Une maladie neurodégénérative fréquente mais méconnue
La maladie à corps de Lewy (MCL) est une affection neurodégénérative qui touche principalement les personnes âgées. Selon France Alzheimer, elle constitue la deuxième cause de troubles cognitifs dégénératifs après la maladie d’Alzheimer. Elle se manifeste par des dépôts anormaux d’une protéine au sein des cellules cérébrales, perturbant ainsi les transmissions nerveuses.
Symptômes et évolution

Les symptômes de la MCL incluent des changements d’humeur, des hallucinations et des troubles moteurs, similaires à ceux observés dans la maladie de Parkinson. À ce jour, aucun traitement curatif n’existe, bien que des approches thérapeutiques permettent de soulager certains symptômes. En France, environ 250 000 personnes seraient atteintes, avec une espérance de vie moyenne de cinq à huit ans après le diagnostic.
Des cas célèbres
Plusieurs personnalités ont été touchées par cette maladie, comme l’acteur Robin Williams, décédé en 2014, ou l’ancienne présentatrice météo Catherine Laborde, disparue en 2025. La récente disparition de Nathalie Baye, à 77 ans, a rappelé l’importance de mieux comprendre cette pathologie encore trop peu connue. ## Un engagement pour la fin de vie
Nathalie Baye, décédée à 77 ans, s’était illustrée en 2023 en signant une tribune dans *L’Obs* aux côtés de 109 personnalités. Leur objectif : interpeller Emmanuel Macron sur l’évolution de la loi relative à la fin de vie, un débat toujours en cours au Parlement. Dans ce texte, les signataires soulignaient que des Français, atteints de maladies graves et incurables, subissaient des souffrances physiques et morales que les traitements ne pouvaient plus apaiser.
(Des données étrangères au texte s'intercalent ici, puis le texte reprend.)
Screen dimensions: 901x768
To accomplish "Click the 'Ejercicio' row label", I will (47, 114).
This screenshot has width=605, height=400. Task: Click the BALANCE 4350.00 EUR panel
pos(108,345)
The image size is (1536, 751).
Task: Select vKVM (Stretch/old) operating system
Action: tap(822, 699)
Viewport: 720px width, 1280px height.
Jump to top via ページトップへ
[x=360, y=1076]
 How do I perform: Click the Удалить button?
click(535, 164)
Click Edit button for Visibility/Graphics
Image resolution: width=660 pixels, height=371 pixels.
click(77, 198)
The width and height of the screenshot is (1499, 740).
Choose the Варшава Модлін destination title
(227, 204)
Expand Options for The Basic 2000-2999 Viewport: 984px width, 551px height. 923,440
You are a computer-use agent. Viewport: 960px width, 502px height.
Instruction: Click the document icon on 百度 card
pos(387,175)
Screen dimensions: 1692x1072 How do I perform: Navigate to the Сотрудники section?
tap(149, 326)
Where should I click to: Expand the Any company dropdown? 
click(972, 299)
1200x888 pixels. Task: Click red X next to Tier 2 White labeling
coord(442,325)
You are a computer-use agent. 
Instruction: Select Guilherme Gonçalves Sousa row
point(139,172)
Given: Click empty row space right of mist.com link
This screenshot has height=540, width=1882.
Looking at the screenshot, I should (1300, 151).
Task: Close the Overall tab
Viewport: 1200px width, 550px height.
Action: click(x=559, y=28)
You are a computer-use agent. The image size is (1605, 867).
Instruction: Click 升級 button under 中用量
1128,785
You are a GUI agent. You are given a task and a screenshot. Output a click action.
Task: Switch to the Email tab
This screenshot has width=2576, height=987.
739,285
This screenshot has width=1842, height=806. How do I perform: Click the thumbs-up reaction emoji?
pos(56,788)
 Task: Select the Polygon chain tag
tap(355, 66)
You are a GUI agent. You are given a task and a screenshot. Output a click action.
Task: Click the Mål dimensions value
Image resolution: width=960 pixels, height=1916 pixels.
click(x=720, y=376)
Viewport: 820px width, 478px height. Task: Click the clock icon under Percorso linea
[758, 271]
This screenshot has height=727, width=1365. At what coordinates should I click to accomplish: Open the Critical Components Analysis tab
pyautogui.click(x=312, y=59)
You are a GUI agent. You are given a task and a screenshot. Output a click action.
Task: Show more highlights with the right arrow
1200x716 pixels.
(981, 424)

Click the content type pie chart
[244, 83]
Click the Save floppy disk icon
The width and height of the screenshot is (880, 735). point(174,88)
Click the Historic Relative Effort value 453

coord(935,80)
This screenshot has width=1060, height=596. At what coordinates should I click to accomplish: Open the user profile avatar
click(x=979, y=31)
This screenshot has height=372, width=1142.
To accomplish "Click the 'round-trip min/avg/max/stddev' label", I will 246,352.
Des mots forts pour une cause personnelle
L’actrice avait exprimé ses convictions avec franchise dans une interview accordée à *L’Obs* en mars 2023. « Je ne vois pas l’intérêt de faire durer les souffrances », déclarait-elle, ajoutant : « La vie nous appartient. La mort aussi. Et si un jour, je suis moi-même dans cet état, je voudrais, de la même manière, qu’on arrête la comédie de la vie. Fini, quoi. » Ces propos reflétaient son engagement pour une législation plus humaine face à la fin de vie.
Un héritage militant
Son décès intervient alors que le Parlement examine toujours des propositions visant à encadrer l’aide active à mourir. Nathalie Baye avait contribué à donner une voix à ce débat, en s’appuyant sur son expérience et sa notoriété pour alerter sur la nécessité d’une réforme. Son combat rejoint celui de nombreux citoyens et associations qui militent pour une fin de vie digne et choisie.